Simone de Beauvoir was the emblematic example of an “engagée” intellectual: writer, philosopher, essayist, feminist, lover. A polyhedric woman who embodied the spirit of French existentialism and who, by putting forth the idea that “one is not born, but becomes a woman”, wrote some of the most important feminist works of the postwar period. Her life and works globally influenced feminists of the generations to come, especially in the anglophone world, to an almost incomparable extent.

Simone Lucie Ernestine Marie Bertrand de Beauvoir was born January 9th, 1908, in a bourgeois family. She grew up in the small building at 103, Boulevard Montparnasse, at the corner with Boulevard Raspail, where two years later the La Rotonde restaurant would open. Due to failed investments made by her maternal grandfather Gustave, the family fell into disgrace and could not afford to live according to the standards it was used to. Her father, Georges, and her mother, Françoise Brasseur, had met during a vacation in Houlgate and married few months later, but the marriage, although lasting, was soon met by difficulties related to both financial straits and Georges’ lifestyle, whose love for theatre and women caused his wife to live in a state of constant jealousy.

A couple of years later, her sister Hélène, nicknamed Poupette, was born.
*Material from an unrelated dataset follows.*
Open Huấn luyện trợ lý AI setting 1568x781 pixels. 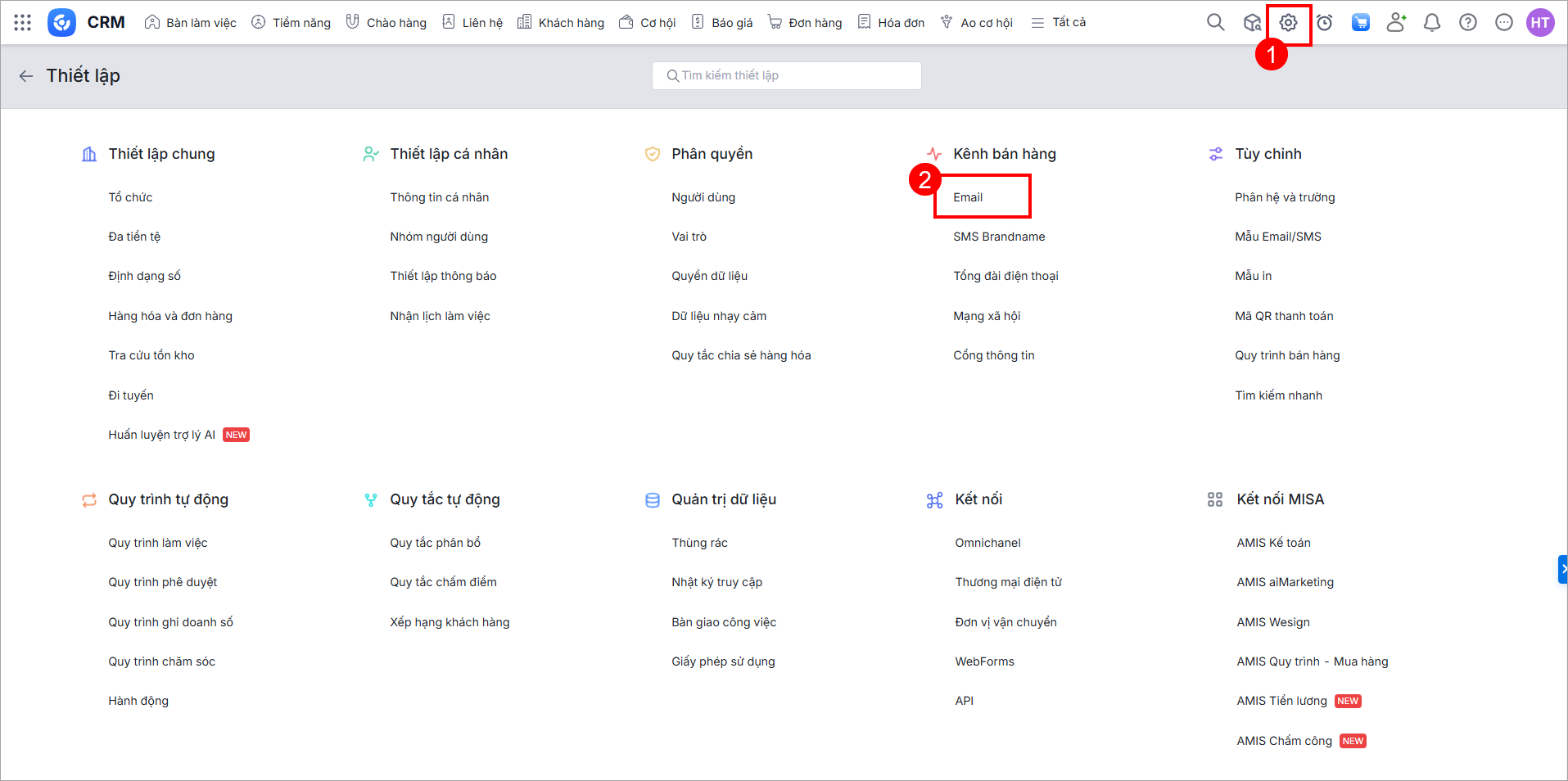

Their relationship lasted their whole lives, though they grew distant for some time during middle school, when Simone became close friends with Elisabeth Lacoin — who is nicknamed Zaza in her memoirs. The writer-to-be showed a passionate and lively temper since she was a child. Simone possessed the acumen of a critical soul, which would always support her and lead to taking herself and the people around her as source material for her famous multi-volume autobiography – starting with Mémoires d'une jeune fille rangée – as well as for her novels, chief among them Les Mandarins, the book which established her as writer. Sitting on her balcony, she observed the coming and going of the people in the streets, listened to them, and imagined their lives. Her mother, who thought of her as her dearest, personally looked after her education, and Simone soon showed early signs of being destined to a great life. Her father, though to a lesser extent, also supported her intellectual endeavours — he made her a small, black, faux-leather book which contained passages by the likes of Racine, Corneille, Molière and Hugo; it was him who passed on to her the idea that nothing in the world could compare to being a writer. The hardness and poverty of Parisian life never undermined her self-confidence and were nevertheless soothed by the lovely summers the family spent in Limousin with her paternal grandfather, Ernest. With him, she went on walks in the chestnut forest and meadows of his estate, during which she observed flowers, plants, and animals. The hiatus from urban life fitted Simone’s love for both the city and nature. If her childhood and adolescence were marked by her romantic friendship with Zaza, at the center of the novel Les Inséparables, it is the tragic end of this relationship which marks her passage into the next phase of her life.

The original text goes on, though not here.